Walk 10 yards in the direction of the run off, and spot blood. Place track stick, look for more. 5 yds out find blood, my intact unmolested, blood coverd bolt. Grass ends and now I am tracking on bare dirt, with fresh fallen leaves. I am posting a tracking stick at each blood sign. ( Any stick available. 1-2 ft long. Just stab it in the spot where you find blood. )
This hog is only leaking every 5 ft. On leaves it is hard to find it. I literaly am crawling at times to find it. Also she is zig zagging and the blood is spilled at each turn.
Finally the blood trail straightens out and I'm getting gouts.
Im 100 yds in and am hot and tired. So I place my final tracking stick and put my hat on it. Then I walk to the right of the track 45° going out 50 yds and walk back left thru the predicted line. Looking for blood. Find it. Stab in the bloody bolt there and repeat that jump. Found it!
Hog has a wound on it's right rear anus, and a wound on the left cheek.
I attached a drag line on the snout and pull her out of the thicket she fell in. Then over to an open area with a bent tree I can trust to support this 200lb sow.
Get my bolt and hat. Then start looking at it. Im not going to be taking this pig out intact. My bolt went into the cheek, down the throat and all the way out her nethers.

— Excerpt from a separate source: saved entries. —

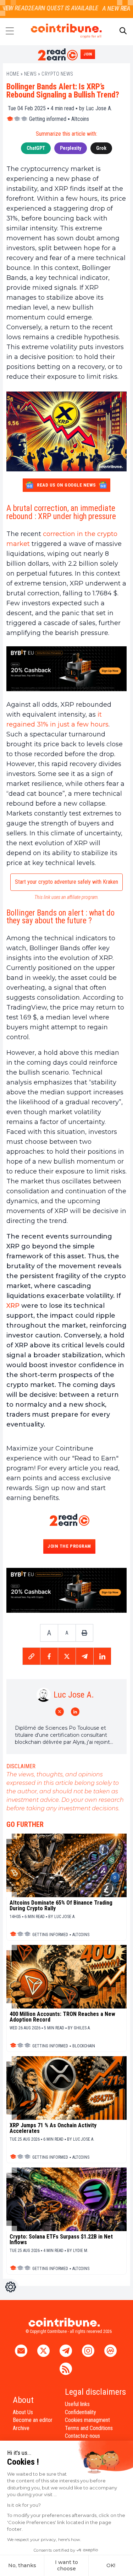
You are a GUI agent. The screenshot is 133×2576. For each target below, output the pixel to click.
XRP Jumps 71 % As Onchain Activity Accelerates (53, 2128)
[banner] (66, 668)
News (30, 74)
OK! (110, 2565)
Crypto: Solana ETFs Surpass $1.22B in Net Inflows (61, 2239)
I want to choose (66, 2565)
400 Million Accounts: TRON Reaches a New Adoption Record (62, 2017)
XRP (13, 1306)
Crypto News (57, 74)
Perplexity (70, 148)
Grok (101, 148)
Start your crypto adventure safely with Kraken (66, 881)
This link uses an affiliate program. (66, 897)
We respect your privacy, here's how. (44, 2539)
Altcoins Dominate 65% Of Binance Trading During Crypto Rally (61, 1905)
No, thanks (22, 2565)
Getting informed (47, 119)
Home (12, 74)
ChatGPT (36, 148)
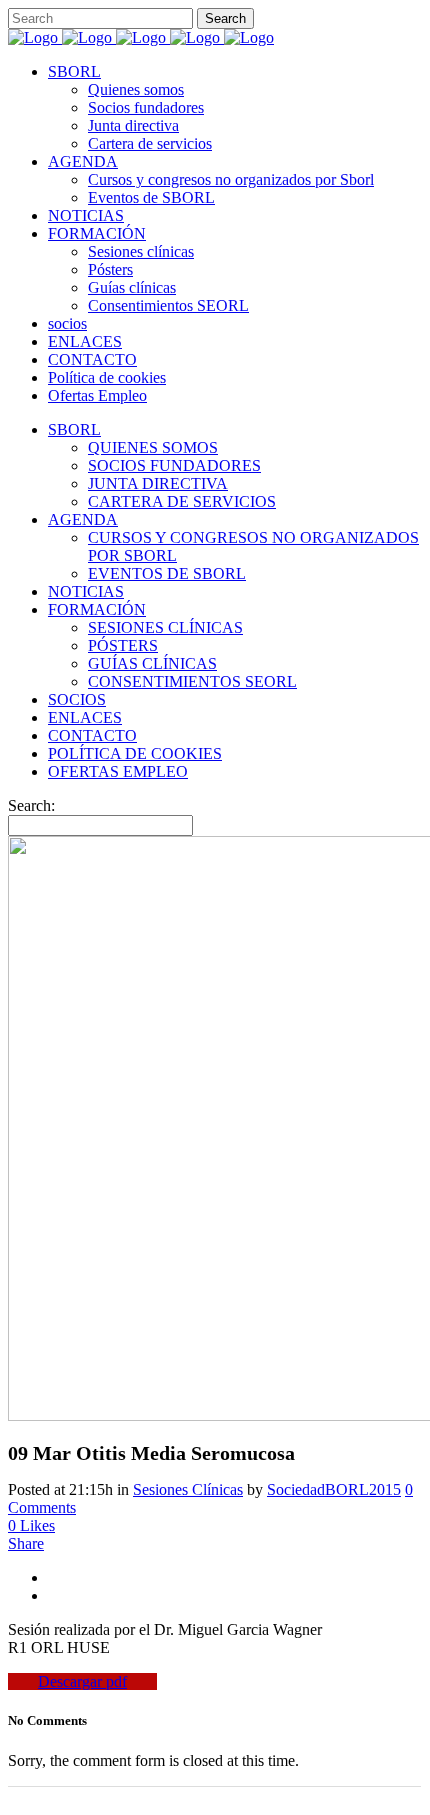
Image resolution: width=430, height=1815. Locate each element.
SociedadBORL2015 (334, 1489)
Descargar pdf (82, 1681)
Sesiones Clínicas (188, 1489)
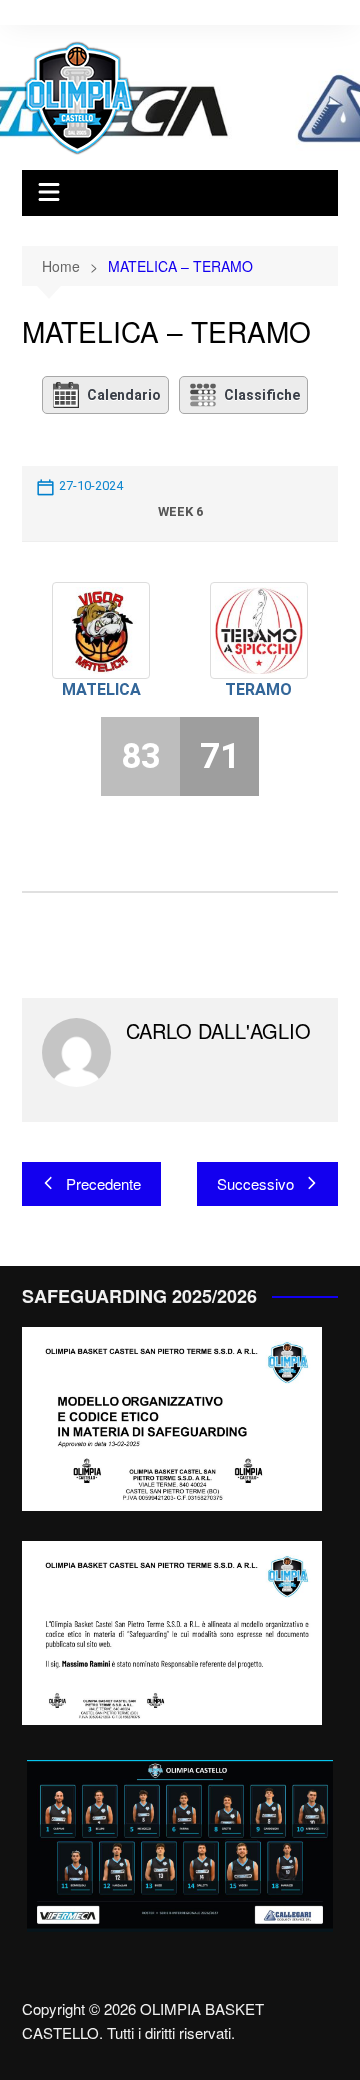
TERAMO (258, 689)
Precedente (103, 1183)
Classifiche (262, 395)
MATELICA (101, 689)
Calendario (124, 395)
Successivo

Pierced guts are already expanding her belly.
Good news- she is huge. I give her a spine split and skin the back straps. Neatly remove those and skin and harvest each of the hams.Then skin, and harvest each sholder. Trotters are detached.
I now have 50lbs of pork in various trash bags. To keep the flys off. Load em into the pack and boom I'm on my way.
But wait.....
This ballooning carcas is less than 250yds from my blind. That wont do. I do not want to abandon my blind area because of coyotes and vultures. So out comes the drag rope, and I'm playing " Hide tne body." With a much lighter easiser to drag giant [bleep] filled football. LoL.
I get it another 200yds away and find a muddy wallow.... perfect. Now ... pierce or not to pierce? This getting critical, but it's late and im sweaty. I just get my line and go get my meat and bow back to camp. Both me and this harvest are gonna need ice after that workout. Ill post pics Thursday. This location has only one bar. No photos can upload till I get up out to civilization.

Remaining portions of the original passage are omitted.